To prepare for the DevDiv TFS2010 upgrade we had to copy 8TB of SQL backups about 100 miles across a WAN link so that we could restore it on our test system. The link speed was reasonably good and the latency fairly low (5ms), but when you’re dealing with files this big then the odds are against you and using sneakernet can be a good option. In our case it wasn’t an option and we had to find the next best solution. In the end we were able to copy all 8TB over 7 days without having to resume or restart once.
The 8TB backups were spanned across 32 files of 250GB each which makes them a little easier to deal with. The first problem that you’ll encounter when using a normal Windows file copy, XCopy, RoboCopy or TeraCopy to copy these large files is that your available memory on the source server will start to drop and eventually run out. The next problem you’ll encounter is the connection will break for some reason and you’ll have to restart or resume the transfer.
Fortunately the EPS Windows Server Performance Team have a blog post on the issue and a great recommendation: Ask the Performance Team : Slow Large File Copy Issues
The problem lies in the way in which the copy is performed - specifically Buffered vs. Unbuffered Input/Output (I/O).
Buffered I/O describes the process by which the file system will buffer reads and writes to and from the disk in the file system cache. Buffered I/O is intended to speed up future reads and writes to the same file but it has an associated overhead cost. It is effective for speeding up access to files that may change periodically or get accessed frequently. There are two buffered I/O functions commonly used in Windows Applications such as Explorer, Copy, Robocopy or XCopy:
- CopyFile() - Copies an existing file to a new file
- CopyFileEx() - This also copies an existing file to a new file, but it can also call a specified callback function each time a portion of the copy operation is completed, thus notifying the application of its progress via the callback function. Additionally, CopyFileEx can be canceled during the copy operation.
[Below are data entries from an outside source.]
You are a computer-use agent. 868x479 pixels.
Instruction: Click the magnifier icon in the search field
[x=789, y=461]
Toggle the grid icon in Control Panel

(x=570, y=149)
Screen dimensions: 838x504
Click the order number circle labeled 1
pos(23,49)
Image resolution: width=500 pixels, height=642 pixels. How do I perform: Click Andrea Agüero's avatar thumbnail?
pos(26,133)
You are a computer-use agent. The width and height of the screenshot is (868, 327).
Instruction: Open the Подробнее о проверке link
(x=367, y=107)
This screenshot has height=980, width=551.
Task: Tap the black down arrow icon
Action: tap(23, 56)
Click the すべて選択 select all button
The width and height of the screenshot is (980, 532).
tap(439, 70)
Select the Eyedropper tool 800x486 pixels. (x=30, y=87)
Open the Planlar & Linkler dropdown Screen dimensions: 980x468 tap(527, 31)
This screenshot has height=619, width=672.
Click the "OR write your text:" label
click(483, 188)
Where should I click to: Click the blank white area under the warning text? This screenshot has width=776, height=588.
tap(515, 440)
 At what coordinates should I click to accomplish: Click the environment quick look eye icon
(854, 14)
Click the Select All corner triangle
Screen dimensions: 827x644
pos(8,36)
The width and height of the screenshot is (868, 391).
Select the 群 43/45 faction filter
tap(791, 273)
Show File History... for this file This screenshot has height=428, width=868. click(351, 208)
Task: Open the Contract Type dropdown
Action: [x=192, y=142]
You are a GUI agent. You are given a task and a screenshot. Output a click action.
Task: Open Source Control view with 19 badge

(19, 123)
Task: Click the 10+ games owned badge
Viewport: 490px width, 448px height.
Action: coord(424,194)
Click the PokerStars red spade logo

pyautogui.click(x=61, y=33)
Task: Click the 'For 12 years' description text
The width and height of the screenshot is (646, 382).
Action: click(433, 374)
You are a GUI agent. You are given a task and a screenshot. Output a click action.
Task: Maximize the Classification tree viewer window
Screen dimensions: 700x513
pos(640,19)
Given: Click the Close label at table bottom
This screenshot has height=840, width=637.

So looking at the definition of buffered I/O above, we can see where the perceived performance problems lie - in the file system cache overhead. Unbuffered I/O (or a raw file copy) is preferred when attempting to copy a large file from one location to another when we do not intend to access the source file after the copy is complete. This will avoid the file system cache overhead and prevent the file system cache from being effectively flushed by the large file data. Many applications accomplish this by calling CreateFile() to create an empty destination file, then using the ReadFile() and WriteFile() functions to transfer the data.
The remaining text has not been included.